Shadi Hamid, a liberal Muslim policy analyst who serves as a senior fellow at the Brookings Institution, a left-of-center think tank in D.C., called Biden’s address “one of the cruelest foreign policy speeches I’ve ever heard from an American president.”

“The real Biden doctrine is emerging,” he tweeted. “Biden pretended to care about ‘values’ and moral leadership during the campaign, but he has a long history of not particularly caring about values abroad, particularly in Muslim-majority countries.”

“A friend just texted, saying Biden’s speech was ‘dishonest and cowardly,’ which I think sums it up quite well.”


“This is President Biden’s Saigon moment,” House Minority Whip Steve Scalise, the Louisiana Republican, said on CBS News’ Face the Nation.

“It’s a very dire situation when you see the United States Embassy being evacuated.

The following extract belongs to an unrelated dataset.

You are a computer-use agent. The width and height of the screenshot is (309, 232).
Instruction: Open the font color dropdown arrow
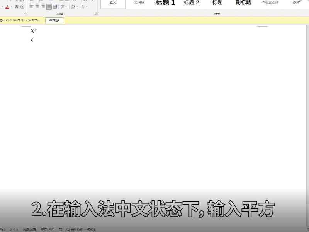(11, 7)
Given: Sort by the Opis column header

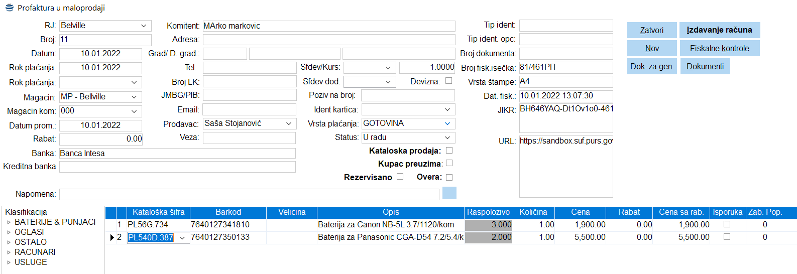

In fact you just had President Biden a few days ago saying you wouldn’t see helicopters evacuating the embassy like Saigon, and yet here we are,” Scalise said.

Senate Republican Leader Mitch McConnell of Kentucky issued the following statement: “the Biden Administration’s botched exit from Afghanistan including the frantic evacuation of Americans and vulnerable Afghans from Kabul is a shameful failure of American leadership.”

“The rapid advance of the Taliban was expected after the U.S. abandonment of Afghan security forces,” McConnell noted. “The plight of innocent Afghans was predicted, and the challenges of safely evacuating U.S. personnel and innocent Afghans have been magnified by our inexplicable withdrawal from Bagram Air Base. And the likelihood that Al Qaeda will return to plot attacks from Afghanistan is growing.”

“Everyone saw this coming except the president, who publicly and confidently dismissed these threats just a few weeks ago.  The strategic, humanitarian and moral consequences of this self-inflicted wound will hurt our country and distract from other challenges for years to come.”

Sen. Lindsey Graham, the South Carolina Republican, also criticized Biden.

“The takeover of Afghanistan by the Taliban is a sad and dangerous event for U.S. national security interests and the world at large,” Graham wrote on Twitter.

“Jihadists all over the world are celebrating this event. It is only a matter of time until al-Qaeda reemerges in Afghanistan and presents a threat to the American homeland and western world. President Biden seems oblivious to the terrorist threats that will come from a Taliban-run Afghanistan.”

“As a former presidential speechwriter, I was shocked by the utter lack of empathy,” tweeted Marc Thiessen, who served in the administration of President George W. Bush. “No acknowledgement of the heart wrenching scenes we see playing out or the humanitarian catastrophe unfolding before our eyes.”


“Support for the U.S. withdrawal from Afghanistan is falling amid widespread coverage of the Taliban’s takeover of the country, according to a new poll,” reported The Hill newspaper in Washington.

“The survey, conducted by Morning Consult and Politico between Aug. 13 and Aug. 16, the day after the Taliban completed its takeover of Kabul, found that 49 percent of American voters support President Biden’s decision to pull troops from the country. That is significantly down from the 69 percent who expressed support for the exit in an April survey by the same firms.”